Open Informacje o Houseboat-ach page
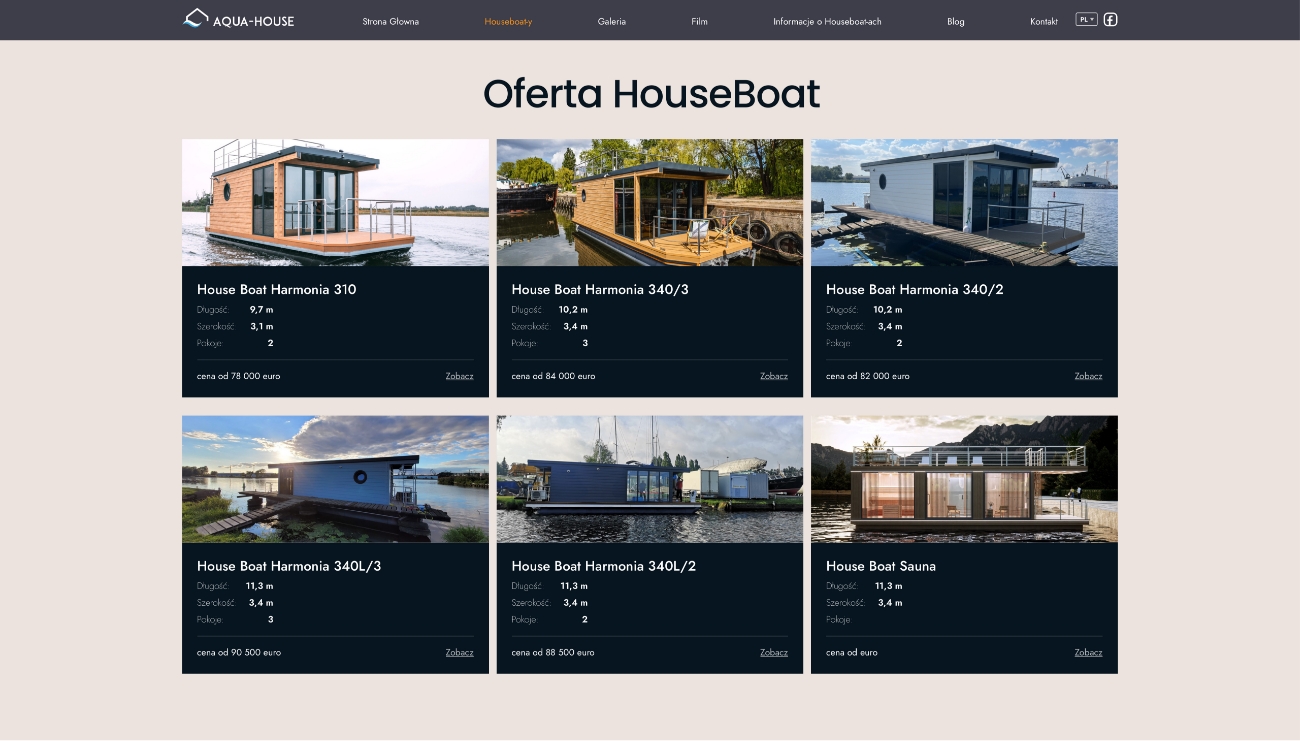This screenshot has height=741, width=1300. 827,21
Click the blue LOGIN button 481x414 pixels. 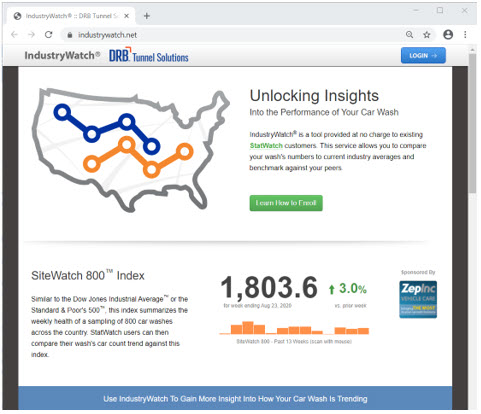(423, 56)
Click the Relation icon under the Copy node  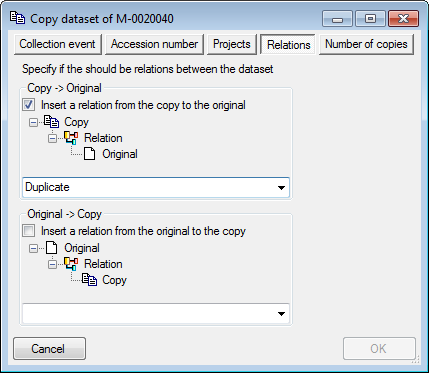(71, 138)
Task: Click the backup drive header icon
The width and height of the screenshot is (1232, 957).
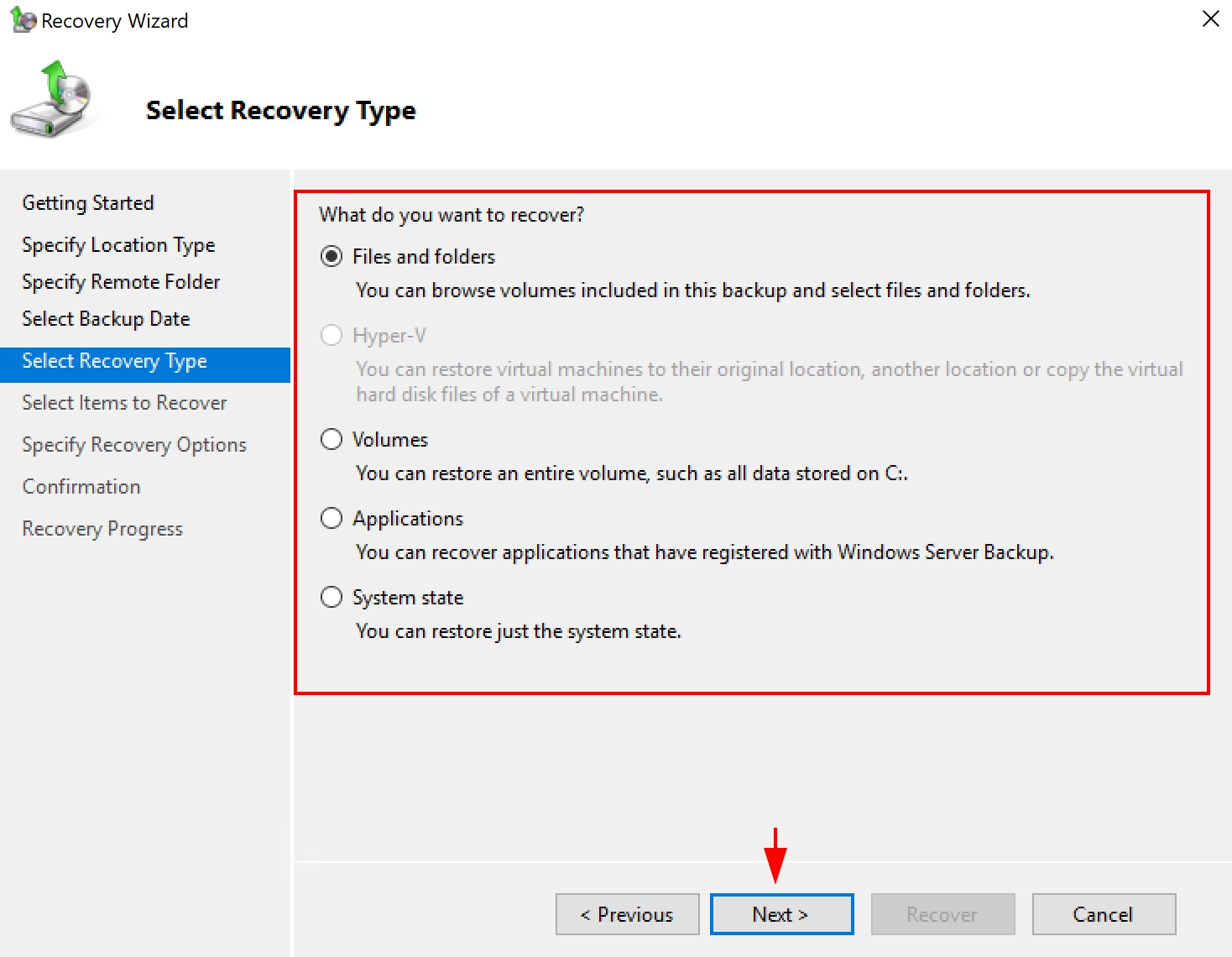Action: (54, 102)
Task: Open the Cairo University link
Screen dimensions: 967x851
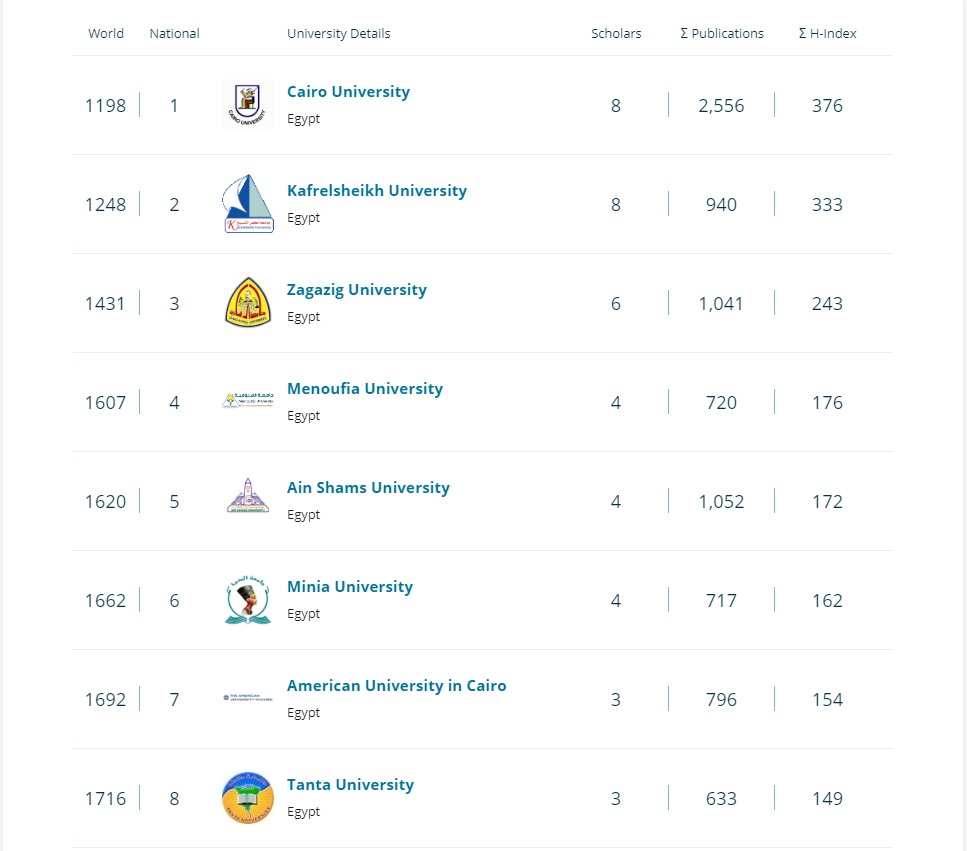Action: pos(348,92)
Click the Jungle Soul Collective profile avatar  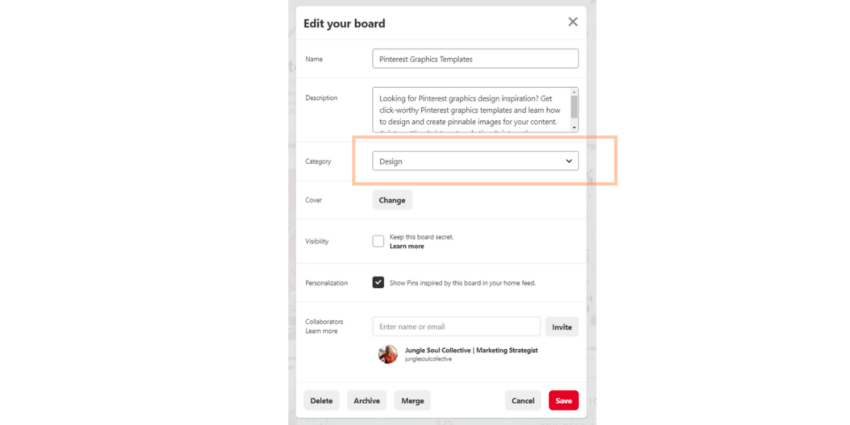pyautogui.click(x=387, y=354)
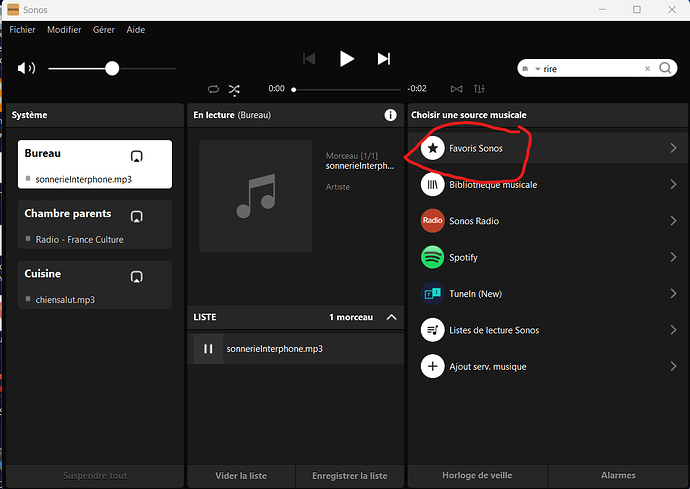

________

Show every line in the listing above that carries the word "Task".

Task: Click the backup drive header icon
Task: Open the Cairo University link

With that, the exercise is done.